» **EXERCISE PROMPT**: Print the following lines exactly as they appear, starting with the line containing "Given: Click the blue" and ending with the line containing "pyautogui.click(x=527, y=664)", with both of those lines included.

» **DATA SECTION**:
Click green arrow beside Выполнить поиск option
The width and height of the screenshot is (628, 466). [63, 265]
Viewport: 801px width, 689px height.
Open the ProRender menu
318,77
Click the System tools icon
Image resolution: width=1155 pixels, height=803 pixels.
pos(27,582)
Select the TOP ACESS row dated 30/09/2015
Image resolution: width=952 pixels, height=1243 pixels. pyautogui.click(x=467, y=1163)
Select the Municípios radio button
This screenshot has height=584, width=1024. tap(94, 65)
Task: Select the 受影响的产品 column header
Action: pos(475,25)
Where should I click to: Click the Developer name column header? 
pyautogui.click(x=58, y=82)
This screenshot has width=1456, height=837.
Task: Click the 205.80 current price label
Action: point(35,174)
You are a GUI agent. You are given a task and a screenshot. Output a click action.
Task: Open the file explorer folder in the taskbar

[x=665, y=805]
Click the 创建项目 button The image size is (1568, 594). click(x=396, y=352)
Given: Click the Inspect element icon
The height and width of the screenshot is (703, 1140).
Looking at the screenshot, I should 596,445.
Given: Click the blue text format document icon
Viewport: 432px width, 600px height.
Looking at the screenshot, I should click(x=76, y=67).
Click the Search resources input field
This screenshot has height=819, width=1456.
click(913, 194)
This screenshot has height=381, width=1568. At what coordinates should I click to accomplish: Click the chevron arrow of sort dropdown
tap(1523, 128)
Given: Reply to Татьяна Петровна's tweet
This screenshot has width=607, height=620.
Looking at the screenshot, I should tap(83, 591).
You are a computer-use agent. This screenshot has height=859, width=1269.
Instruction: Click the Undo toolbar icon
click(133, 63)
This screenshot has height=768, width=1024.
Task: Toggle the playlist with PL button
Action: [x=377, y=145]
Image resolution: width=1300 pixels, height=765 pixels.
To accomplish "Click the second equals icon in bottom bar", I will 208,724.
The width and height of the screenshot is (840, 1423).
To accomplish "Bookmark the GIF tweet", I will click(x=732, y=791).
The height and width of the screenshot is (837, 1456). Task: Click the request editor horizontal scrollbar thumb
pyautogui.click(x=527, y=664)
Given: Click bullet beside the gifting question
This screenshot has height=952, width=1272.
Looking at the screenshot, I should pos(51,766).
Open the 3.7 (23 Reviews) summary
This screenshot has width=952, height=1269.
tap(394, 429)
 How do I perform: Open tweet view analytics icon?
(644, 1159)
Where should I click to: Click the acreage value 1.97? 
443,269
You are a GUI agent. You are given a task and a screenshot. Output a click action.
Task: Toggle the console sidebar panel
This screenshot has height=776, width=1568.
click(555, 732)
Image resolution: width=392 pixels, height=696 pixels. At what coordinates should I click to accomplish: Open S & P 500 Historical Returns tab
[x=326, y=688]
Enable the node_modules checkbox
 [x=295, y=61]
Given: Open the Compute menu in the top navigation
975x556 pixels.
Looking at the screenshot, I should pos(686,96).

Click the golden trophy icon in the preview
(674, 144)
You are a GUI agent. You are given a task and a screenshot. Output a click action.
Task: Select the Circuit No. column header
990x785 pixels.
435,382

» **CORRECT ANSWER**:
Given: Click the blue text format document icon
Viewport: 432px width, 600px height.
Looking at the screenshot, I should click(x=76, y=67).
Click the Search resources input field
This screenshot has height=819, width=1456.
click(913, 194)
This screenshot has height=381, width=1568. At what coordinates should I click to accomplish: Click the chevron arrow of sort dropdown
tap(1523, 128)
Given: Reply to Татьяна Петровна's tweet
This screenshot has width=607, height=620.
Looking at the screenshot, I should tap(83, 591).
You are a computer-use agent. This screenshot has height=859, width=1269.
Instruction: Click the Undo toolbar icon
click(133, 63)
This screenshot has height=768, width=1024.
Task: Toggle the playlist with PL button
Action: [x=377, y=145]
Image resolution: width=1300 pixels, height=765 pixels.
To accomplish "Click the second equals icon in bottom bar", I will 208,724.
The width and height of the screenshot is (840, 1423).
To accomplish "Bookmark the GIF tweet", I will click(x=732, y=791).
The height and width of the screenshot is (837, 1456). Task: Click the request editor horizontal scrollbar thumb
pyautogui.click(x=527, y=664)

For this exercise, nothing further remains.